When asked about threats posed by the far-right this week, the North East Counter Terrorism Unit issued a statement saying that the “overriding threat remains from” Islamic State inspired groups, “but our operations reflect a broader range of dangerous ideologies and we will work tirelessly with our partners to confront them”.

The unit said that within Counter Terrorism Policing Headquarters, there is a national unit that receives intelligence from forces around the country relating to domestic extremist groups.

“This is assessed daily and the unit works with forces to mitigate the risk. Over the past year or so there have been indications that the threat from extreme right wing could be increasing and UK CT policing is alive to this.”

A report in the Times on August 13 suggested police are investigating about 40 neo-Nazis amid fears they are plotting terrorist attacks against Muslims and that authorities believe the threat from the far-right had increased since Cox’s murder in June 2016. 

According to Home Office figures 48 people were arrested for domestic terrorism, which covers far-right extremism, in the year to March - a fivefold increase for the same offences in the previous 12 months.

In the aftermath of June’s Finsbury Park mosque attack it was revealed that far-right extremists account for a third of all referrals to the government’s anti-terror unit.

For Mulhall the revelation that police are investigating 40 neo-Nazis - isn’t “surprising” as there has “only ever been a very small core, in terms of extreme Nazis”. But it’s naive, he says, to assess risk by scale.

“The far-right fluctuates in size, but at its core there’s only a small handful, in the low hundreds, of hardcore activists, and of course the problem is you can’t necessary judge the risk of the far-right by its scale.

Thomas Mair was sentenced to life for murdering MP Jo Cox a case that put the spotlight on far-right extremism in the UK

“It only takes one of these people. I think it is wrong that we attempt to try and understand the threat of the far-right by either looking how it is doing in elections or how many people are signed up to Facebook pages etc. It only takes one of them, or a small group acting as a cell, to do something like Jo Cox. So they’re always a threat, they’re always a danger.”

Mulhall is cautious to comment on whether the far-right movement has got bigger or more dangerous in recent years - or even in the 14 months since Cox’s death put the spotlight on it - and instead charts their violent gestation back to the demise of the British National Party during the early 2000s. 

That’s when, Mulhall opines, the far-right realised that its “roots to power were not in politics” and they were “ineffective in terms of influencing the mainstream”. The far-right, Mulhall says, have been a serious threat in the UK for five years.  

“The UK far-right has become increasingly non-parliamentary. The idea there will be a parliamentary group for the far-right has almost disappeared within the movement itself,” Mulhall explains, “and that means the movement starts to see its roots to power through other ways, it sees it through violence, it sees it through the streets and that means the far-right is more dangerous than it was when the BNP was in.”
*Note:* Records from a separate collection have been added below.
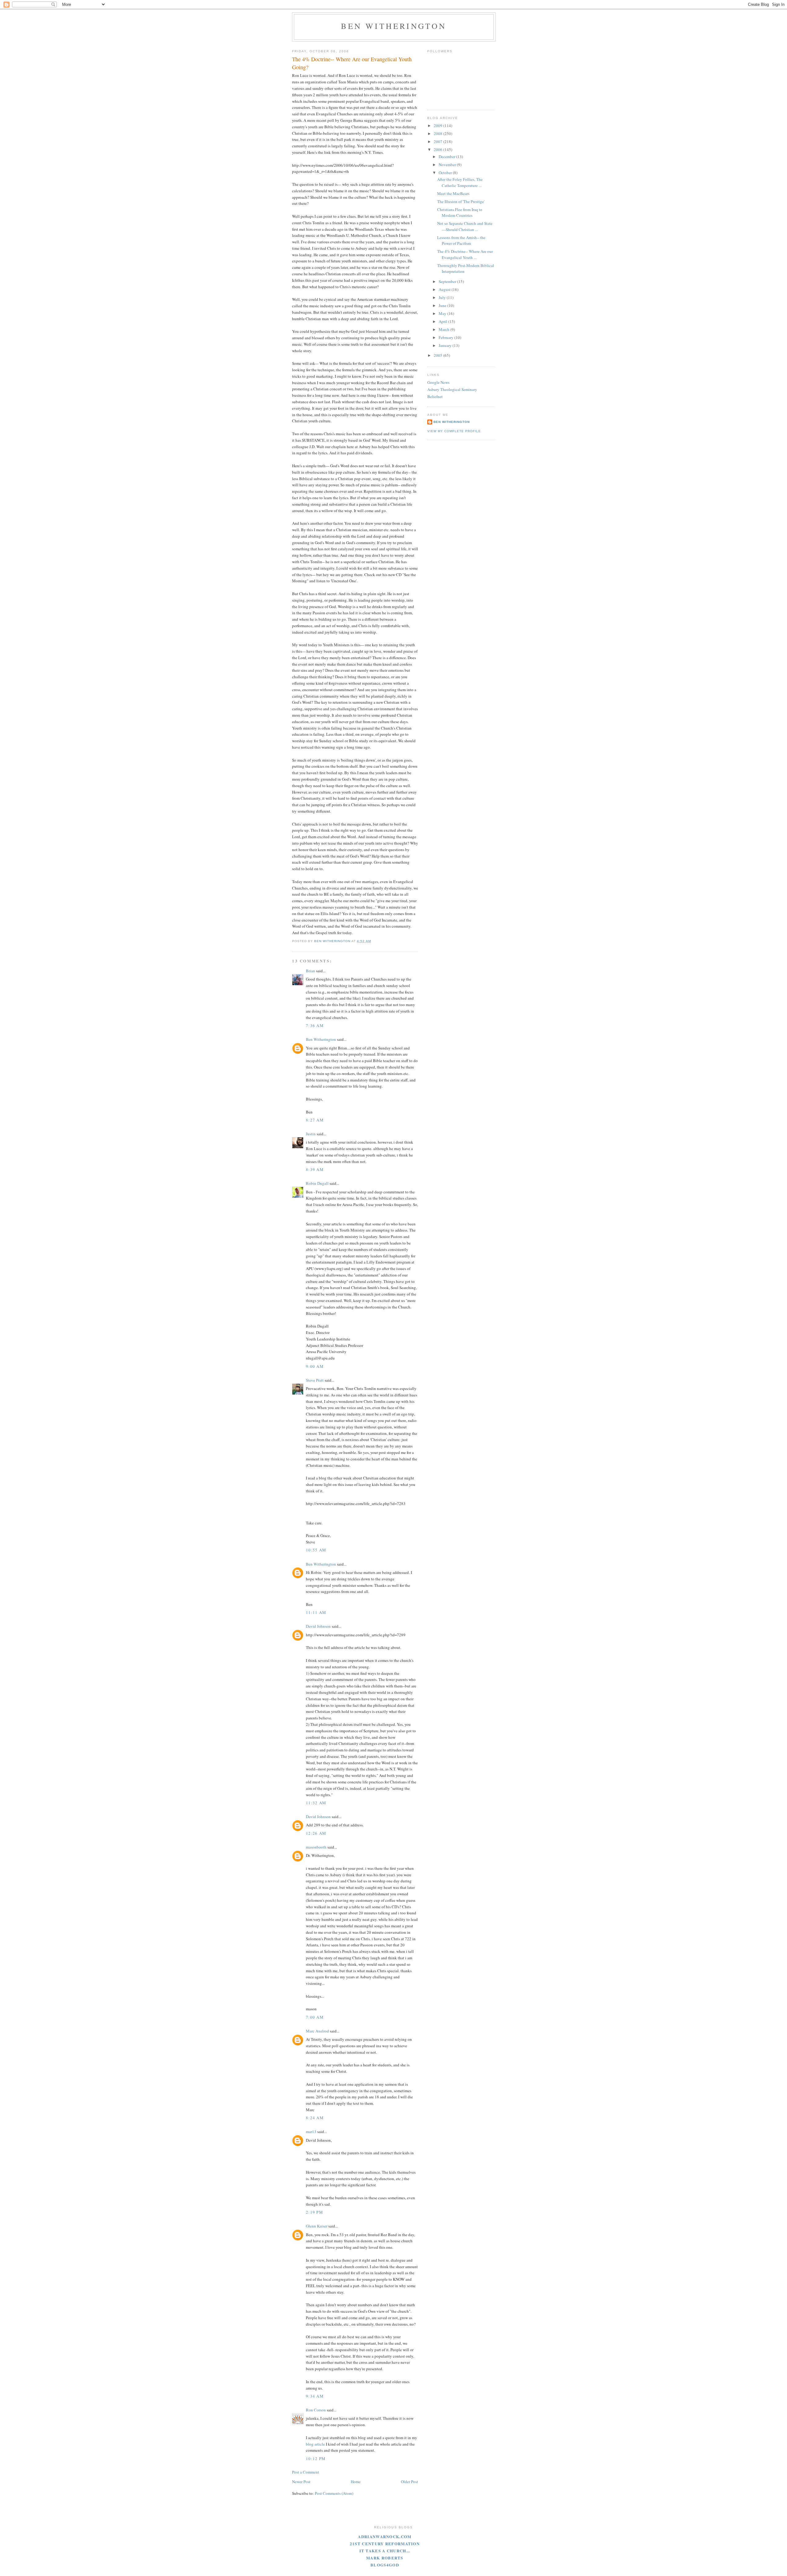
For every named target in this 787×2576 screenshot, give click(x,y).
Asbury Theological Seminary (452, 389)
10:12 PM (316, 2458)
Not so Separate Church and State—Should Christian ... (464, 226)
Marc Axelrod (317, 2031)
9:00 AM (315, 1366)
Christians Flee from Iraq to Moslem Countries (459, 212)
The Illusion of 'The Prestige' (460, 201)
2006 (438, 149)
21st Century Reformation (385, 2543)
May (443, 313)
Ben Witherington (393, 26)
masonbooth (316, 1847)
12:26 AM (316, 1833)
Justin (311, 1134)
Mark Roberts (384, 2558)
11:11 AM (316, 1612)
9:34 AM (315, 2396)
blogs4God (384, 2565)
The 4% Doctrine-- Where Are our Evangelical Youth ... (465, 254)
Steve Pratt (315, 1380)
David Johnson (318, 1626)
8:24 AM (315, 2117)
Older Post (409, 2481)
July (443, 297)
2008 (438, 133)
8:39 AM (315, 1169)
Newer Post (301, 2481)
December (447, 156)
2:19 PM (314, 2212)
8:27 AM (315, 1120)
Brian (310, 970)
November (448, 164)
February (446, 337)
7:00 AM (315, 2017)
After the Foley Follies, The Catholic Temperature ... (460, 182)
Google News (438, 382)
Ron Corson (316, 2410)
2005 (438, 355)
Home (356, 2481)
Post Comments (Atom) (334, 2493)
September (448, 281)
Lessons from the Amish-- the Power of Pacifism (461, 240)
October (446, 172)
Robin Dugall (317, 1183)
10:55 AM (316, 1550)
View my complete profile (454, 431)
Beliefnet (435, 396)
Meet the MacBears (453, 193)
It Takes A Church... (384, 2551)
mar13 (311, 2131)
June (443, 305)
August (445, 289)
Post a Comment (305, 2472)
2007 (438, 141)
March (444, 329)
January (446, 345)
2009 (438, 125)
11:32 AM (316, 1803)
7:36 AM (315, 1025)
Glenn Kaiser (316, 2226)
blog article (315, 2444)
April (443, 321)
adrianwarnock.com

Mulhall says the political isolation has fostered a sense of resentment amongst the far-right and as they’ve become “more hopeless, they’ve become more dangerous”.

“They’re also very splintered, there’s no unified movement which they can gather around to give them hope. So, again, this is where silly individuals do silly things because they see that they are going to have to effect change themselves.”

In the alt-right this hopelessness has found a home, so Mulhall says, events like Charlottesville have a ripple effect across the UK because “these people are one in the same”.